We just got Chorus/NTL digital TV in when we moved house. They took the old digital receiver away and replaced it with a bigger fancier looking box. The volume control on the new remote has no effect. The old system had working volume control on the remote. 

Anyone experience this problem? Any fixes?


----------



## Crunchie (12 May 2008)

With their DVR it was necessary to programme the remote control to suit my model TV, there's a list of codes for various models in the manual. The manuals are online at http://www.upc.ie/service/?cid=124&aid=94 

Maybe you'll find the info you need there


----------



## Luckycharm (13 May 2008)

If you are anywhere near East Wall business park I would simply go into their building - I have gone in a couple of times and got my remote replaced on the spot once you show them a bill and give them old remote.


----------



## chippengael (14 May 2008)

Thanks. 

The remote is brand new. The problem is that it does not control the volume output of the digital TV box. I don't really want to control the TV volume per se, as the sound is hooked into my stereo, and the TV speakers are off. 

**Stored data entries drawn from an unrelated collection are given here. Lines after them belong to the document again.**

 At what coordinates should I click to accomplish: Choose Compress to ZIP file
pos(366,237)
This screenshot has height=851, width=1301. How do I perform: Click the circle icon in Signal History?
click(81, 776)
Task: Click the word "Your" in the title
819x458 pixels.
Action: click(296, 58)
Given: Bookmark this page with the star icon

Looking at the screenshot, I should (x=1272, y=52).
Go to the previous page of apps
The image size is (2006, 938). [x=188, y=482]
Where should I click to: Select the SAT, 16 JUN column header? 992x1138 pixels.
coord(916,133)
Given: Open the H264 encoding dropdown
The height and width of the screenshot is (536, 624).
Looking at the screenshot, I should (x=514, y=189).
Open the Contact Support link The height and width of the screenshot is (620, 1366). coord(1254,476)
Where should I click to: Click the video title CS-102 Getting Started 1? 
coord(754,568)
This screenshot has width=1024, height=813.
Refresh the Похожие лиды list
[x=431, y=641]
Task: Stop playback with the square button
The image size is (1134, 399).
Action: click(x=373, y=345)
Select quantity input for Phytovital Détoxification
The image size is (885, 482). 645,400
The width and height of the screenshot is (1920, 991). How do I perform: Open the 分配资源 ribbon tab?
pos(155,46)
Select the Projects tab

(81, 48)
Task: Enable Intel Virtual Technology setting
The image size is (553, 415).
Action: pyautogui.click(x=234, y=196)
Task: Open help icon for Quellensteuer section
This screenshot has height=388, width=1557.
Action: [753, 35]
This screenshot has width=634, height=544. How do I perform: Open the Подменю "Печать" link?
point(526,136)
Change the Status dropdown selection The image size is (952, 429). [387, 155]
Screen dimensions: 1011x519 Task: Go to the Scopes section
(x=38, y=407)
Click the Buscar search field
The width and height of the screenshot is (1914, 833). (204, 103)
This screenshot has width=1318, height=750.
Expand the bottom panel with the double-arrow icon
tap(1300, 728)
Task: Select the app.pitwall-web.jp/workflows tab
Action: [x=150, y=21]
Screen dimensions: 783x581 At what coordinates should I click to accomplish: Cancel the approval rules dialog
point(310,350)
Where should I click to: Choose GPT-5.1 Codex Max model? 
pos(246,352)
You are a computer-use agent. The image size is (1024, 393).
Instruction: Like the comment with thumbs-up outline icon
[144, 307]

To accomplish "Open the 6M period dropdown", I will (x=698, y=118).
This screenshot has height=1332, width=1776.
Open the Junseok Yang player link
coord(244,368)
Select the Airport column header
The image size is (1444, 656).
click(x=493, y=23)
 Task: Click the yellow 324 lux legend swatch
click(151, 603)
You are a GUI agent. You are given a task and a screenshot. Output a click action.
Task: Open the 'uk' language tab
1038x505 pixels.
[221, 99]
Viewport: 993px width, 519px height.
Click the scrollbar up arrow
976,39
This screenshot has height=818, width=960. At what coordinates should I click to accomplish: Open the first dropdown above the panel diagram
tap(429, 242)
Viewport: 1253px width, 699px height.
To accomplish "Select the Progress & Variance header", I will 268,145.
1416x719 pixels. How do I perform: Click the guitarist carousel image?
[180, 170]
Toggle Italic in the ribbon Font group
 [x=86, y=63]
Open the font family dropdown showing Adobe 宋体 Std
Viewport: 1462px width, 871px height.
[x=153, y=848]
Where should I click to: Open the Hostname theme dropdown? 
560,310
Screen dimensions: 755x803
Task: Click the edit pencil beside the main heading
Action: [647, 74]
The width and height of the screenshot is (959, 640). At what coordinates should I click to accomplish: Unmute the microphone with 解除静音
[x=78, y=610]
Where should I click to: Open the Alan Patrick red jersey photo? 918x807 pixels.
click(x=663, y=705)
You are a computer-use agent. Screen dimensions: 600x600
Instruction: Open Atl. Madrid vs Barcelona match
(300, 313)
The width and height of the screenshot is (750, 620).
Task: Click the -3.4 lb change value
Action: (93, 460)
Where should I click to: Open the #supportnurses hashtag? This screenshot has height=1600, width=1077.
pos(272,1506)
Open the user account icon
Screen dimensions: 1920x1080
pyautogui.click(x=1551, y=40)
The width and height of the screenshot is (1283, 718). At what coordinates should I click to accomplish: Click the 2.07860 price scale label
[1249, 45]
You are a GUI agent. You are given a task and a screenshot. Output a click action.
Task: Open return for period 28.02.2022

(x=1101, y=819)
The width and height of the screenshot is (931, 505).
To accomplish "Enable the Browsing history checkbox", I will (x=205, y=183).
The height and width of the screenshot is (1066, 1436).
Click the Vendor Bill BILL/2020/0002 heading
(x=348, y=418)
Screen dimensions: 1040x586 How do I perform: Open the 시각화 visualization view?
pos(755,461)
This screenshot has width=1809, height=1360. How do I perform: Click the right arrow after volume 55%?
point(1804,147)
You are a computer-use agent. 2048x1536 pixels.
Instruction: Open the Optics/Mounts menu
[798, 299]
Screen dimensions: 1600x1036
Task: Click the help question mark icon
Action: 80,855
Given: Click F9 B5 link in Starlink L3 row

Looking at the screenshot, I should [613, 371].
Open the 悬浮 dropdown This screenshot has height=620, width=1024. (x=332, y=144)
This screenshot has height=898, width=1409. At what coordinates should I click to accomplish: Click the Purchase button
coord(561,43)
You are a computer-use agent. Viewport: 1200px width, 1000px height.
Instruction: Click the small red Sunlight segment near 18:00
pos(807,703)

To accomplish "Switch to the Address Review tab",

So can you control the sound output of the DIGITAL TV BOX using its own remote control?!


----------



## mik_da_man (14 May 2008)

Nope 
I had the same issue and got a universal remote to control everything
Have about 8 remotes lying idle now


----------



## chippengael (16 May 2008)

Success!

I called NTL and they told me that the new (Atlanta Scientific) digital receiver comes with the volume control on the remote DISABLED!

They walked me through a long-winded procedure (press this, press that, wait 'til it blinks 4 times...!) and hey presto, it now works. 

The girl from NTL told me they get lots of calls on this. I said they should put the procedure up on the web and save them a lot of time. 

Anyway, it works. 

Hurrah!


----------



## mik_da_man (16 May 2008)

Cheers for letting us know
Might give them a bell to try it....


----------